Venus —Elegant, well-groomed, [Pg 23] and often dainty-looking people, with blue or soft brown eyes, brown hair, fine teeth and finger-nails, small feet and short fleshy hands. Mercury —Thin, tall, and active bodies, alert appearance, small and usually dark eyes; wide, thin lips, long arms and slender hands. Frequently great talkers and quick walkers. Moon —Rather short and fleshy people, with pale face, soft limpid eyes, sad brown or medium coloured hair, fine teeth, broad chest, and a tendency to a squat fulness of body.
The forehead is usually high and broad. Look at the people as they pass you in the street. Bring them if possible under one or other of these types. The Zodiac is an imaginary belt of the Heavens through which the Sun and planets move in their apparent revolutions round the Earth. The points where it cuts the Equator are called the Equinoxes.
The Ecliptic is divided into twelve equal sections, counting from the Vernal Equinox. These are called the Signs of the Zodiac. Each sign occupies 30 degrees of the circle. For Astrological purposes they are grouped according to the element and the constitution which they represent, thus: Every alternate sign, beginning with Aries, is male and the rest are female.

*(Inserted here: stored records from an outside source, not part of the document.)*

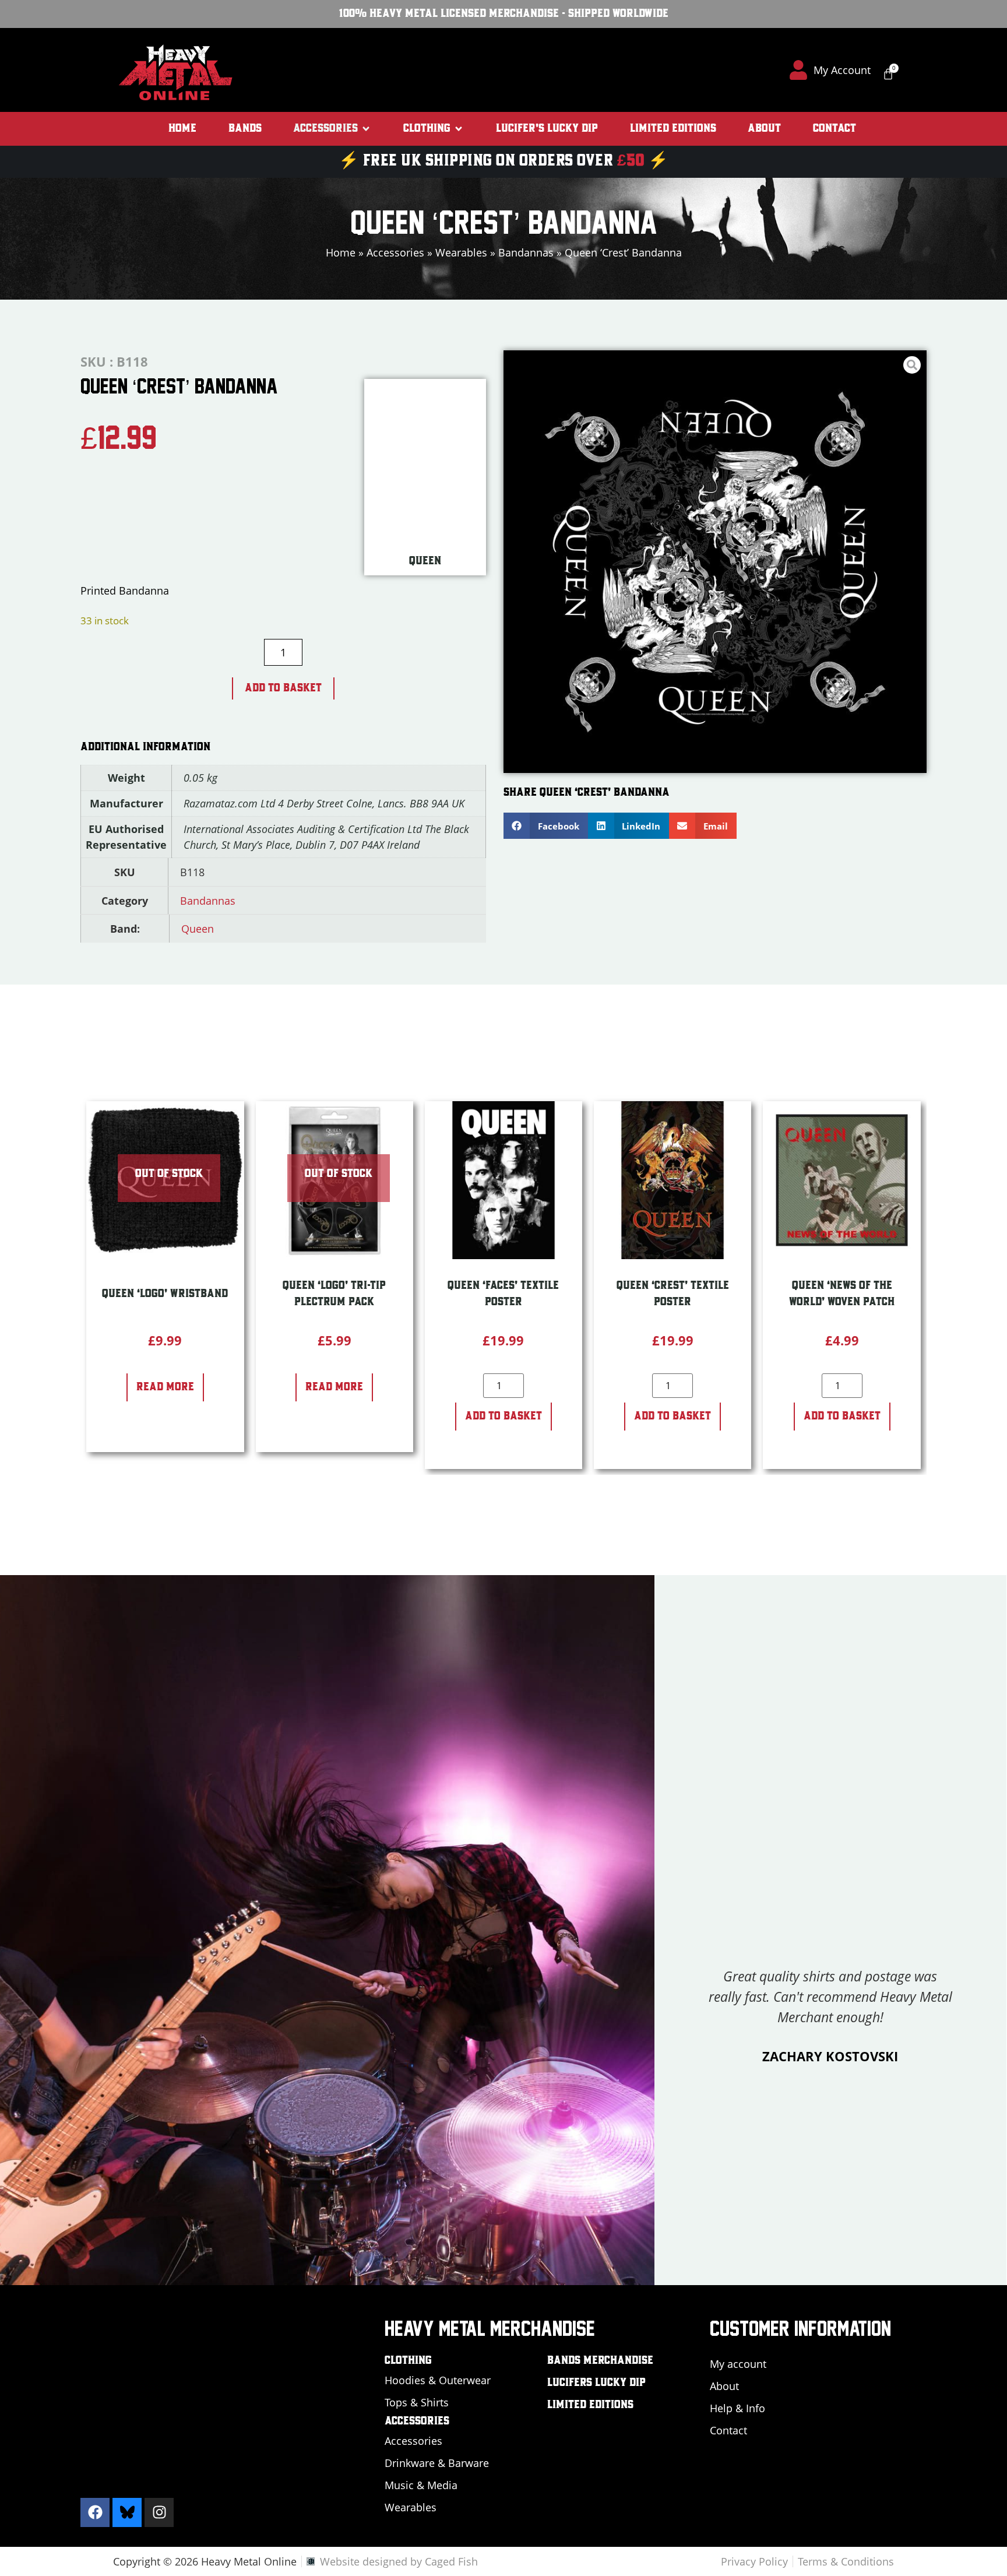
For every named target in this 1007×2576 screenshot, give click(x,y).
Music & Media (421, 2485)
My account (738, 2364)
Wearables (461, 252)
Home (340, 252)
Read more (165, 1387)
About (724, 2386)
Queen (197, 929)
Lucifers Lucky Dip (596, 2383)
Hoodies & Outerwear (438, 2380)
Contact (728, 2430)
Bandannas (526, 252)
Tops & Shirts (417, 2402)
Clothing (408, 2361)
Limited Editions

The Double-bodied signs are Gemini, Sagittarius, and Pisces. It is important that all these classifications should be learned, as they form an essential part of the doctrine of Astrology, and are frequently employed in the reading of a Horoscope. The types of people under the various signs should also be known as intimately as possible. You will recognise these types among your friends and associates: Aries produces a person of lean body, long neck, high cheek-bones, grey eyes, sandy or sad brown hair, which is either wiry and straight or crisp and curling.
The front teeth are usually large and prominent. Taurus gives a full, thick-set body, strong neck and shoulders, full brown eyes, dark curling hair, full lips, rather wide mouth, and round, bullet-shaped head. The hands and feet are short and fleshy.